Ketika para anggota SVD sejagat merayakan pesta Santo Arnold Janssen, 15 Januari, pada saat yang sama, kami (saya) yang pernah berada pada biara yang didirikannya turut merasakan getaran kasih yang turut membesarkan seluruh perjalanan hidupku. Andaikata saya tidak mengenyam pendidikan dan tidak dibentuk dalam biara SVD, mungkin hidupku tidak seperti ini. Pelbagai pengandaian turut menggelantung dalam memoriku. Betapa tidak!! Sejak tahun 1990, saya sudah mengenal sentuhan pelayanan dari para imam dan bruder SVD yang berkarya di Seminari Hokeng, sebagai pengajar dan juga pengelola kebun yang bisa menghidupkan keluarga besar Seminari Hokeng. Para imam SVD yang menjadi guru waktu itu, beberapa di antaranya berasal dari luar negeri, seperti Pater Cor Vermolen, SVD, yang dikenal sebagai pendiri Seminari Hokeng dan Pater William Pop, SVD yang berasal dari Amerika.

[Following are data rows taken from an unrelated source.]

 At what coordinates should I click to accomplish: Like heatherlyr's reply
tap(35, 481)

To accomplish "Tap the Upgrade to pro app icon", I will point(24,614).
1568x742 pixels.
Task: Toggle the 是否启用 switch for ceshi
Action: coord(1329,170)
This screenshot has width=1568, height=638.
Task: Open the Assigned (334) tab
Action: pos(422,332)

Pater Cor Vermolen, SVD berasal dari Belanda. Ia menjadi imam misionaris, berani meninggalkan tanah air Belanda dan mengabdikan diri sebagai pewarta Sabda dan pada akhirnya menutup usia di Seminari Hokeng. Melihat pengorbanan para misionaris dan Pater Cor Vermolen, SVD sebagai pendiri Seminari Hokeng, ada nilai pengorbanan dan pelepasan diri untuk berani keluar dari diri dan menjumpai yang lain (orang-orang yang dilayani). Mengapa SVD, yang rumah misi awal di Steyl berusaha untuk melihat titik-titik misi melampaui benua? Memang, misi SVD menjadi pewarta Sang Sabda dan berusaha menyebarkan kabar gembira kepada orang-orang yang belum mengenal Injil dan Kristus.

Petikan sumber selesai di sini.